* _Gegeven tekst_
++++
14. Naar oordeel van het hof is dat het geval. De kipper was geladen met gehakselde mais. Dit is een lading die weg kan waaien. Daar komt bij dat de lading boven de schotten uit kwam. Uit de verklaring van de verbalisant blijkt dat er daadwerkelijk mais is afgewaaid. Dit kan gevaar of hinder opleveren voor overige weggebruikers. Dat de bestuurder geen mais heeft teruggevonden op de afgelegde route doet hier niet aan af, omdat op zichzelf al de situatie waarbij hinder of gevaar
kanontstaan verboden is.
15. Dat de verbalisant niet volgens de aanwijzing in het Feitenboekje in de laadbak heeft gekeken geeft op zichzelf geen aanleiding om aan gegevens in het dossier te twijfelen. De aanwijzing richt zich tot de verbalisant, dus de gemachtigde kan daar geen beroep op doen. Bovendien blijkt uit de foto's dat de gehakselde mais in het midden boven de laadbak uitkwam. De aard van de lading maakt dat, ook al zou er onder de randen van de bak zijn geladen, de mais weg kan waaien en dus gevaar of hinder kan veroorzaken.
16. Tot slot merkt het hof nog op dat de verbalisant in zijn aanvullend proces-verbaal na ondertekening achter zijn naam "op ambtseed" heeft gezet, en dat is voldoende om het als een ambtsedig proces-verbaal aan te merken. Bovendien is in vaste rechtspraak van het hof bepaald dat ook op basis van een niet-ondertekende verklaring kan worden vastgesteld dat een gedraging is verricht.
17. Gelet op het voorgaande stelt het hof vast dat de gedraging is verricht en daarvoor terecht een sanctie is opgelegd. De kantonrechter heeft het beroep terecht ongegrond verklaard. Daarom zal het hof die beslissing bevestigen.
++++
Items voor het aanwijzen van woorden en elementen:
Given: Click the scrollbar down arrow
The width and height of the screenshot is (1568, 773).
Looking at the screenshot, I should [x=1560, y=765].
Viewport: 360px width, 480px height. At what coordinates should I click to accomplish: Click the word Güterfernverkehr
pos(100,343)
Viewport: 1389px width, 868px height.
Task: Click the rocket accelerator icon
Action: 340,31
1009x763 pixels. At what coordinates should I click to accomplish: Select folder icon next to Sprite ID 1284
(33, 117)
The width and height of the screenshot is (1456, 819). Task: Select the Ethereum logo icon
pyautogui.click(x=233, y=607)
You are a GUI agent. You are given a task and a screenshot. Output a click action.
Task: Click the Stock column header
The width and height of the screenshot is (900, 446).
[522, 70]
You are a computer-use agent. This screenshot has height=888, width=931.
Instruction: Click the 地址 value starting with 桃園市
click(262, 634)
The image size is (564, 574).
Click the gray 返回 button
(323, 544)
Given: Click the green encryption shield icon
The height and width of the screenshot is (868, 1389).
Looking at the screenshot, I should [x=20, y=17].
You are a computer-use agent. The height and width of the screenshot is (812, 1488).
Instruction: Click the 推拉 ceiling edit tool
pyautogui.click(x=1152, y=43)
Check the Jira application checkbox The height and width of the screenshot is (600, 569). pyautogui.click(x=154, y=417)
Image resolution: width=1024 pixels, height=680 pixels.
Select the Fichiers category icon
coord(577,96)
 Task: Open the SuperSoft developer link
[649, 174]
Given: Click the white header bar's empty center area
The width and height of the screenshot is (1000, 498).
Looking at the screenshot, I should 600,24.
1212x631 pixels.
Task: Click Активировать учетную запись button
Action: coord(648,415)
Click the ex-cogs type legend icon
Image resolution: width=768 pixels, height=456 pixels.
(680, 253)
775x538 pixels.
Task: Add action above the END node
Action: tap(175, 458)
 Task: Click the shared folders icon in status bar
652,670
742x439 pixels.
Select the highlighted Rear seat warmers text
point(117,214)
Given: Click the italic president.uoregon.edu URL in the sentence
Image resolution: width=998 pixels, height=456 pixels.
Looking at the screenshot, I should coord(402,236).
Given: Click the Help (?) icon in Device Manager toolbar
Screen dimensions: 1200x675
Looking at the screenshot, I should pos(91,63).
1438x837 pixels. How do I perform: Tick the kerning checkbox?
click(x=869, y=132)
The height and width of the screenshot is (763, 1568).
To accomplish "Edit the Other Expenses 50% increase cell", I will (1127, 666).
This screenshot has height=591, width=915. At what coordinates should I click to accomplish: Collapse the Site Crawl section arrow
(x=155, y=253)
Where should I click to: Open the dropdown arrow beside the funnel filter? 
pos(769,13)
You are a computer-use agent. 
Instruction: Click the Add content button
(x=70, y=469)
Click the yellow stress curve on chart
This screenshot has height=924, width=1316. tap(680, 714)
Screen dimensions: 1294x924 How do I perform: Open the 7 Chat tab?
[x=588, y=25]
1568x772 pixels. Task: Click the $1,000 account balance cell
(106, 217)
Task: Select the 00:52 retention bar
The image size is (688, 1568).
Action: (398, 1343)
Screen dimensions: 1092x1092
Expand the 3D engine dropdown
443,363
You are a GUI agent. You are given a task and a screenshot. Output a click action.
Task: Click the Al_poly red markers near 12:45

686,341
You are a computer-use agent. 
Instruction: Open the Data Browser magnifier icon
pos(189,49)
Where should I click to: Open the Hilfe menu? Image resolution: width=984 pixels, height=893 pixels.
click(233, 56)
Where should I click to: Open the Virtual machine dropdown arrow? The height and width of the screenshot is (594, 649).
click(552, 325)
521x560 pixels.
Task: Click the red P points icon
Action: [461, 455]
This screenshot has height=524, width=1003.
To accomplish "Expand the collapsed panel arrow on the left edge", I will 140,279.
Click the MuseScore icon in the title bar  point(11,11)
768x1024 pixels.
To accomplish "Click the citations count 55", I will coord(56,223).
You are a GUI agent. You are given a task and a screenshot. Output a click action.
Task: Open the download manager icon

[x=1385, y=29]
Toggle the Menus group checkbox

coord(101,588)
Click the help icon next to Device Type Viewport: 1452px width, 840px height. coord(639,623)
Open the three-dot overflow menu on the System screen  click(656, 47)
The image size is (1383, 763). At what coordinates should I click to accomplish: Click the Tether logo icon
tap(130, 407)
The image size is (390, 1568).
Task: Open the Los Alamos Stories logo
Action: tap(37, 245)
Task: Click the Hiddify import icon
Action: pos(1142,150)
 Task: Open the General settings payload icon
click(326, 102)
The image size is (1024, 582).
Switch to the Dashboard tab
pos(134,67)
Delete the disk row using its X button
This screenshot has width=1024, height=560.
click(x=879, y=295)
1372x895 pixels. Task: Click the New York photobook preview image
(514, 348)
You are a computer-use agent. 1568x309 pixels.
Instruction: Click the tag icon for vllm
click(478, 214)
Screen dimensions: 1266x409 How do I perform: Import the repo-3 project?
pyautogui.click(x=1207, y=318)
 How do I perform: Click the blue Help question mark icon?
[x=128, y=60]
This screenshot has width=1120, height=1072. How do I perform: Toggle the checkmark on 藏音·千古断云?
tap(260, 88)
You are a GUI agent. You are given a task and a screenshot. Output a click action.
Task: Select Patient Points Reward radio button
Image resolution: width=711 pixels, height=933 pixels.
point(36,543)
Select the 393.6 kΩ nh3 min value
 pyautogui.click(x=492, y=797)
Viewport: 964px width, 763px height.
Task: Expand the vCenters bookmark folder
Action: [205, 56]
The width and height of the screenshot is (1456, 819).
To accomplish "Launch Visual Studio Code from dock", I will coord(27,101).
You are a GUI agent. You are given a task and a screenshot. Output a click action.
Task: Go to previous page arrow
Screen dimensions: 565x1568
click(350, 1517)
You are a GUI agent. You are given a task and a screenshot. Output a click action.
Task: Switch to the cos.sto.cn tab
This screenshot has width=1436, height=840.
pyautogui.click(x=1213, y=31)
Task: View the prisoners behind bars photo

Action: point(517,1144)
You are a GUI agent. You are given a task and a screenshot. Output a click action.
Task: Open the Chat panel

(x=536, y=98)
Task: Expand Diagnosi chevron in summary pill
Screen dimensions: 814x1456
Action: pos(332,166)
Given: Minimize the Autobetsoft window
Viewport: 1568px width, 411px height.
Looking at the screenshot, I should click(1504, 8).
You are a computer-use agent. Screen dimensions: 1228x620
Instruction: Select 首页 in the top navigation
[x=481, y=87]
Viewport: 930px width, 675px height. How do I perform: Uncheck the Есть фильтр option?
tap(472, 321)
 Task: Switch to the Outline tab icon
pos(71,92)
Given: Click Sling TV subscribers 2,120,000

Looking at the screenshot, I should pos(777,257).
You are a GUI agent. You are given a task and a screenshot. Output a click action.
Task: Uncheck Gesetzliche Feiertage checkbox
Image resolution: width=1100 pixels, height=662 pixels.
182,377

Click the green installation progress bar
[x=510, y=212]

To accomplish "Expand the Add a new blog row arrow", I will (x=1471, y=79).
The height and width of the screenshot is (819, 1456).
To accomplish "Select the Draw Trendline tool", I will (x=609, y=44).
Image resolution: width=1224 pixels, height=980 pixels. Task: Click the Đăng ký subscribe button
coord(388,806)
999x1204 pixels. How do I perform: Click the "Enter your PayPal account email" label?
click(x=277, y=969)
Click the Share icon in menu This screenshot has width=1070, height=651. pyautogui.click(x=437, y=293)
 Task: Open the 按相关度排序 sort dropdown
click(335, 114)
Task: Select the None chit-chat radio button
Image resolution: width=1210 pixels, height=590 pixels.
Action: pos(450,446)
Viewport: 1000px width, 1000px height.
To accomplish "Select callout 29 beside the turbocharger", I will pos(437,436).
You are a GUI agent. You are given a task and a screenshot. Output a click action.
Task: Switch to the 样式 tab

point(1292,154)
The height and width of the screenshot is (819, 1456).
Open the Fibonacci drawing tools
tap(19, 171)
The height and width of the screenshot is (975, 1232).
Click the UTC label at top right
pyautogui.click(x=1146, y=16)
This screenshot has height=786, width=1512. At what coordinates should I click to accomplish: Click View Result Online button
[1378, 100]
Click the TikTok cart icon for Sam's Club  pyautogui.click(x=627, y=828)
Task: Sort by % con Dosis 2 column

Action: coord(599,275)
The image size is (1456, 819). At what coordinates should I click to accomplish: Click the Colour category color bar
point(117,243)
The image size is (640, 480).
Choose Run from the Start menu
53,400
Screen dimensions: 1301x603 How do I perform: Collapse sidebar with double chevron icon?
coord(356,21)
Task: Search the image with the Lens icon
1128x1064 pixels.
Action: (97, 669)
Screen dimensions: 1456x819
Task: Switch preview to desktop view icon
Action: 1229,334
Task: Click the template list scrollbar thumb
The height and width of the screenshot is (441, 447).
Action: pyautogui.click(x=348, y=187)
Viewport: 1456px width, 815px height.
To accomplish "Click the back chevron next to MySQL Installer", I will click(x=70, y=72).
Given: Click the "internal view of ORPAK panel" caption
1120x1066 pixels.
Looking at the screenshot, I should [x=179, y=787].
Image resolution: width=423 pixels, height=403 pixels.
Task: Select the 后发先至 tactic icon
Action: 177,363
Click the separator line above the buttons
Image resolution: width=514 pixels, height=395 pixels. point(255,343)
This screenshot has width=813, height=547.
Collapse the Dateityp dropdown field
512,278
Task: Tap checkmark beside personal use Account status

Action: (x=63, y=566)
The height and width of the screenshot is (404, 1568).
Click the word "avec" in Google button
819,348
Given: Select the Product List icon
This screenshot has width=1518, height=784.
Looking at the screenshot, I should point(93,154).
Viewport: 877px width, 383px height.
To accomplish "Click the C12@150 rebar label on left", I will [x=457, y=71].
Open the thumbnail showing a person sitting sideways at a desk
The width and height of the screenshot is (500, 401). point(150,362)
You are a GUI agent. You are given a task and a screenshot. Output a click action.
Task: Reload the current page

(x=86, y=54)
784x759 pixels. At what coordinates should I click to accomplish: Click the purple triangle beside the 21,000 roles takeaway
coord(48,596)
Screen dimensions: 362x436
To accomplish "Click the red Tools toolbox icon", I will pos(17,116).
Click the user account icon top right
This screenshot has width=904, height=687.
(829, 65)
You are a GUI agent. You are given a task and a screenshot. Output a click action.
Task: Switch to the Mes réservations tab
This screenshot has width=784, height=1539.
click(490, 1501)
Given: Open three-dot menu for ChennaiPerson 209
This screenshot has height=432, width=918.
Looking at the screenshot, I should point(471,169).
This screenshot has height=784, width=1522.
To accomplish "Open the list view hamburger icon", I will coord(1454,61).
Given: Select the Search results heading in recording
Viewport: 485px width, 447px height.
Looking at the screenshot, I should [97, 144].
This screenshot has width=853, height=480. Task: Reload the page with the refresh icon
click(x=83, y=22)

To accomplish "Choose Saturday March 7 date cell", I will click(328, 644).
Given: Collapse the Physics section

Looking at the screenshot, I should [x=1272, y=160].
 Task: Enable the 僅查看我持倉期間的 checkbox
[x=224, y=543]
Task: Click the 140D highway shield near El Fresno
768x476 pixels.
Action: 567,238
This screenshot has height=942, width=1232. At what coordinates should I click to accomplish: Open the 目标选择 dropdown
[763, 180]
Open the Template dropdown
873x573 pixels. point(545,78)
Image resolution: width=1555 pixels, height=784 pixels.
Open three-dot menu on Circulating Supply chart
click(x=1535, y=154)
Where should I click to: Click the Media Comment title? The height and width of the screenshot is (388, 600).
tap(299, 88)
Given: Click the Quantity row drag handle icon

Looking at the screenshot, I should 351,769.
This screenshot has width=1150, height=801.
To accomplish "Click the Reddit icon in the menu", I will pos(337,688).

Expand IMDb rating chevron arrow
++++
* _Schriftelijke opdracht A_
Waarmee was de kipper volgens de gegeven tekst geladen?
* _Schriftelijke opdracht B_
Vervang in de lijst "Open" door "Display" in de regels vanaf de regel met "Viewport: 1000px width, 1000px height." tot en met de regel met "tap(19, 171)". Geef alleen die regels terug en laat verder alles ongewijzigd.

* _Schriftelijk antwoord A_
Met gehakselde mais.

* _Schriftelijk antwoord B_
Viewport: 1000px width, 1000px height.
To accomplish "Select callout 29 beside the turbocharger", I will pos(437,436).
You are a GUI agent. You are given a task and a screenshot. Output a click action.
Task: Switch to the 样式 tab

point(1292,154)
The height and width of the screenshot is (819, 1456).
Display the Fibonacci drawing tools
tap(19, 171)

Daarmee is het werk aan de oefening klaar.